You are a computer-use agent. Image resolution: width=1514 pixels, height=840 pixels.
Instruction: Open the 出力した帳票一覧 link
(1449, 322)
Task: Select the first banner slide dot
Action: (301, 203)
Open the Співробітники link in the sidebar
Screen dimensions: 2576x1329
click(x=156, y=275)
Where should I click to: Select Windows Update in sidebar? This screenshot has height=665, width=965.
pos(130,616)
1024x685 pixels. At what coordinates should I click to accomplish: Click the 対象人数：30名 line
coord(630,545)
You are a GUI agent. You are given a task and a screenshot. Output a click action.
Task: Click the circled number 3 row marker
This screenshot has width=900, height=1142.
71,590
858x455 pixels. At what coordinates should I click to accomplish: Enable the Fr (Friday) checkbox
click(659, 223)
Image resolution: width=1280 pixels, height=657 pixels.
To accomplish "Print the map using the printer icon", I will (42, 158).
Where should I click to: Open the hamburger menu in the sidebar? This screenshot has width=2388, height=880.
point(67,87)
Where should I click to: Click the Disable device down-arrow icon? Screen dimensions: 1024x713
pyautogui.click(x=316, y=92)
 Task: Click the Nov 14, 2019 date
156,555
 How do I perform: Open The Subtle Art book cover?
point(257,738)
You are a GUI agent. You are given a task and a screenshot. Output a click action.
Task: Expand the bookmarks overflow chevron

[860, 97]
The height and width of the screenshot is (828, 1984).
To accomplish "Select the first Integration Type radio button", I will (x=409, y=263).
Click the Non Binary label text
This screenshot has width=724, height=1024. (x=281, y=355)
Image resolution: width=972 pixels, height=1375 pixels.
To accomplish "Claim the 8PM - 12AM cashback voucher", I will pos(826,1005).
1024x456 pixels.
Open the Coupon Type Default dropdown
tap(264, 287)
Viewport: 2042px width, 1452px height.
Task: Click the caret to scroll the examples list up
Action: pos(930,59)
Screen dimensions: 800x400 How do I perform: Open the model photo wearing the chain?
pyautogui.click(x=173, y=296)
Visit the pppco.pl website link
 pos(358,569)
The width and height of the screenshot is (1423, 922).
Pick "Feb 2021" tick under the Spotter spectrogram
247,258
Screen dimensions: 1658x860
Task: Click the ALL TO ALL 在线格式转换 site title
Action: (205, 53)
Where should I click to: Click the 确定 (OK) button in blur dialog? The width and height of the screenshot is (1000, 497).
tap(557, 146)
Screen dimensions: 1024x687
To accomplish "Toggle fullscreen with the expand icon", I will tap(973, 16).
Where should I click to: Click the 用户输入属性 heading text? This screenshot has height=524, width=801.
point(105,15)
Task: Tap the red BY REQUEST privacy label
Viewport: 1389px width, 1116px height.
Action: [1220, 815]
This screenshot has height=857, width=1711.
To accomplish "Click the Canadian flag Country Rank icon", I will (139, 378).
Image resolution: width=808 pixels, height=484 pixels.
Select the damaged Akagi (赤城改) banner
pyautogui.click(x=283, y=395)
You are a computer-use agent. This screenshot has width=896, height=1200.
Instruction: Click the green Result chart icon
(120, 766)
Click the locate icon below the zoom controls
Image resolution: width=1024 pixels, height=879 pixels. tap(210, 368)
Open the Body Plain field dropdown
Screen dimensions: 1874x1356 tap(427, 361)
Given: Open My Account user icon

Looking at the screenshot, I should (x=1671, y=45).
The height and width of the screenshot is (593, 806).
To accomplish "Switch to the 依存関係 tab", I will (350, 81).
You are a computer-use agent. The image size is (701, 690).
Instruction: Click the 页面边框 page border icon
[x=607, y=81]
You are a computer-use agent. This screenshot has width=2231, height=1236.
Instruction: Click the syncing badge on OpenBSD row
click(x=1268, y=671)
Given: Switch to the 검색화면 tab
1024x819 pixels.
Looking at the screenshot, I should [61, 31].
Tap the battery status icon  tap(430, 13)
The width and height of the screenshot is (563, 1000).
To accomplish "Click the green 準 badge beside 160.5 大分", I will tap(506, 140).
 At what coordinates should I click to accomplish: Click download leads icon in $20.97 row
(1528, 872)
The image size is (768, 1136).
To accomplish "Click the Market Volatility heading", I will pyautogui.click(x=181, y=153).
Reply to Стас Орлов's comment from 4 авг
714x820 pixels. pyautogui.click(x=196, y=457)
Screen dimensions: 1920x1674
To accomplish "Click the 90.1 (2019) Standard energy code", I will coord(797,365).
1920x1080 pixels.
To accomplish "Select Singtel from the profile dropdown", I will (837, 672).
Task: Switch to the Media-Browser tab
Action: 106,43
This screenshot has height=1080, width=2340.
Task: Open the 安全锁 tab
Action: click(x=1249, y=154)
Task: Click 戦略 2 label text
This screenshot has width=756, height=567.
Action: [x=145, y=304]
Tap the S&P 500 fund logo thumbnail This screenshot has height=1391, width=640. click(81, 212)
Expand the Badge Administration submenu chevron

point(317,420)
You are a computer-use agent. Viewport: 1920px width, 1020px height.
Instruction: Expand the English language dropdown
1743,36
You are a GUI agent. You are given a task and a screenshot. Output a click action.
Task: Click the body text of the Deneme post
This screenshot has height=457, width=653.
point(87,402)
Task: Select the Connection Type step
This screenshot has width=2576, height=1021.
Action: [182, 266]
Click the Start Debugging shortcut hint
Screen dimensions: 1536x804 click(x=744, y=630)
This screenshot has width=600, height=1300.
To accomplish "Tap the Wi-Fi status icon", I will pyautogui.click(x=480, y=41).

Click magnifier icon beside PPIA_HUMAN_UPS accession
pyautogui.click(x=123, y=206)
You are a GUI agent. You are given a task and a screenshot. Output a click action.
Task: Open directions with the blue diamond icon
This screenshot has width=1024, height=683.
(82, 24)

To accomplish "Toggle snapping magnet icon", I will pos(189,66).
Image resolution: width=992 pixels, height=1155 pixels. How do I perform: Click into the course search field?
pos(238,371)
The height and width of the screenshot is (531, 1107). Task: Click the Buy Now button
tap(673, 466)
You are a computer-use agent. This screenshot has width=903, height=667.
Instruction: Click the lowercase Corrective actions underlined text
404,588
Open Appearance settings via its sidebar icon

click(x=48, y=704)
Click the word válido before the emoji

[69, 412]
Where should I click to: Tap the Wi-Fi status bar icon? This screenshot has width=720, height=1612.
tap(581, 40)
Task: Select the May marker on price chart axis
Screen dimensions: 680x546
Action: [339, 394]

TASK BRIEF: Copy out all of the material above, line for line, with no changes.

TASK SOLUTION:
You are a computer-use agent. Image resolution: width=1514 pixels, height=840 pixels.
Instruction: Open the 出力した帳票一覧 link
(1449, 322)
Task: Select the first banner slide dot
Action: (301, 203)
Open the Співробітники link in the sidebar
Screen dimensions: 2576x1329
click(x=156, y=275)
Where should I click to: Select Windows Update in sidebar? This screenshot has height=665, width=965.
pos(130,616)
1024x685 pixels. At what coordinates should I click to accomplish: Click the 対象人数：30名 line
coord(630,545)
You are a GUI agent. You are given a task and a screenshot. Output a click action.
Task: Click the circled number 3 row marker
This screenshot has width=900, height=1142.
71,590
858x455 pixels. At what coordinates should I click to accomplish: Enable the Fr (Friday) checkbox
click(659, 223)
Image resolution: width=1280 pixels, height=657 pixels.
To accomplish "Print the map using the printer icon", I will (42, 158).
Where should I click to: Open the hamburger menu in the sidebar? This screenshot has width=2388, height=880.
point(67,87)
Where should I click to: Click the Disable device down-arrow icon? Screen dimensions: 1024x713
pyautogui.click(x=316, y=92)
 Task: Click the Nov 14, 2019 date
156,555
 How do I perform: Open The Subtle Art book cover?
point(257,738)
You are a GUI agent. You are given a task and a screenshot. Output a click action.
Task: Expand the bookmarks overflow chevron

[860, 97]
The height and width of the screenshot is (828, 1984).
To accomplish "Select the first Integration Type radio button", I will (x=409, y=263).
Click the Non Binary label text
This screenshot has width=724, height=1024. (x=281, y=355)
Image resolution: width=972 pixels, height=1375 pixels.
To accomplish "Claim the 8PM - 12AM cashback voucher", I will pos(826,1005).
1024x456 pixels.
Open the Coupon Type Default dropdown
tap(264, 287)
Viewport: 2042px width, 1452px height.
Task: Click the caret to scroll the examples list up
Action: pos(930,59)
Screen dimensions: 800x400 How do I perform: Open the model photo wearing the chain?
pyautogui.click(x=173, y=296)
Visit the pppco.pl website link
 pos(358,569)
The width and height of the screenshot is (1423, 922).
Pick "Feb 2021" tick under the Spotter spectrogram
247,258
Screen dimensions: 1658x860
Task: Click the ALL TO ALL 在线格式转换 site title
Action: (205, 53)
Where should I click to: Click the 确定 (OK) button in blur dialog? The width and height of the screenshot is (1000, 497).
tap(557, 146)
Screen dimensions: 1024x687
To accomplish "Toggle fullscreen with the expand icon", I will tap(973, 16).
Where should I click to: Click the 用户输入属性 heading text? This screenshot has height=524, width=801.
point(105,15)
Task: Tap the red BY REQUEST privacy label
Viewport: 1389px width, 1116px height.
Action: [1220, 815]
This screenshot has height=857, width=1711.
To accomplish "Click the Canadian flag Country Rank icon", I will (139, 378).
Image resolution: width=808 pixels, height=484 pixels.
Select the damaged Akagi (赤城改) banner
pyautogui.click(x=283, y=395)
You are a computer-use agent. This screenshot has width=896, height=1200.
Instruction: Click the green Result chart icon
(120, 766)
Click the locate icon below the zoom controls
Image resolution: width=1024 pixels, height=879 pixels. tap(210, 368)
Open the Body Plain field dropdown
Screen dimensions: 1874x1356 tap(427, 361)
Given: Open My Account user icon

Looking at the screenshot, I should (x=1671, y=45).
The height and width of the screenshot is (593, 806).
To accomplish "Switch to the 依存関係 tab", I will (350, 81).
You are a computer-use agent. The image size is (701, 690).
Instruction: Click the 页面边框 page border icon
[x=607, y=81]
You are a computer-use agent. This screenshot has width=2231, height=1236.
Instruction: Click the syncing badge on OpenBSD row
click(x=1268, y=671)
Given: Switch to the 검색화면 tab
1024x819 pixels.
Looking at the screenshot, I should [61, 31].
Tap the battery status icon  tap(430, 13)
The width and height of the screenshot is (563, 1000).
To accomplish "Click the green 準 badge beside 160.5 大分", I will tap(506, 140).
 At what coordinates should I click to accomplish: Click download leads icon in $20.97 row
(1528, 872)
The image size is (768, 1136).
To accomplish "Click the Market Volatility heading", I will pyautogui.click(x=181, y=153).
Reply to Стас Орлов's comment from 4 авг
714x820 pixels. pyautogui.click(x=196, y=457)
Screen dimensions: 1920x1674
To accomplish "Click the 90.1 (2019) Standard energy code", I will coord(797,365).
1920x1080 pixels.
To accomplish "Select Singtel from the profile dropdown", I will (837, 672).
Task: Switch to the Media-Browser tab
Action: 106,43
This screenshot has height=1080, width=2340.
Task: Open the 安全锁 tab
Action: click(x=1249, y=154)
Task: Click 戦略 2 label text
This screenshot has width=756, height=567.
Action: [x=145, y=304]
Tap the S&P 500 fund logo thumbnail This screenshot has height=1391, width=640. click(81, 212)
Expand the Badge Administration submenu chevron

point(317,420)
You are a computer-use agent. Viewport: 1920px width, 1020px height.
Instruction: Expand the English language dropdown
1743,36
You are a GUI agent. You are given a task and a screenshot. Output a click action.
Task: Click the body text of the Deneme post
This screenshot has height=457, width=653.
point(87,402)
Task: Select the Connection Type step
This screenshot has width=2576, height=1021.
Action: [182, 266]
Click the Start Debugging shortcut hint
Screen dimensions: 1536x804 click(x=744, y=630)
This screenshot has width=600, height=1300.
To accomplish "Tap the Wi-Fi status icon", I will pyautogui.click(x=480, y=41).

Click magnifier icon beside PPIA_HUMAN_UPS accession
pyautogui.click(x=123, y=206)
You are a GUI agent. You are given a task and a screenshot. Output a click action.
Task: Open directions with the blue diamond icon
This screenshot has width=1024, height=683.
(82, 24)

To accomplish "Toggle snapping magnet icon", I will pos(189,66).
Image resolution: width=992 pixels, height=1155 pixels. How do I perform: Click into the course search field?
pos(238,371)
The height and width of the screenshot is (531, 1107). Task: Click the Buy Now button
tap(673, 466)
You are a computer-use agent. This screenshot has width=903, height=667.
Instruction: Click the lowercase Corrective actions underlined text
404,588
Open Appearance settings via its sidebar icon

click(x=48, y=704)
Click the word válido before the emoji

[69, 412]
Where should I click to: Tap the Wi-Fi status bar icon? This screenshot has width=720, height=1612.
tap(581, 40)
Task: Select the May marker on price chart axis
Screen dimensions: 680x546
Action: [339, 394]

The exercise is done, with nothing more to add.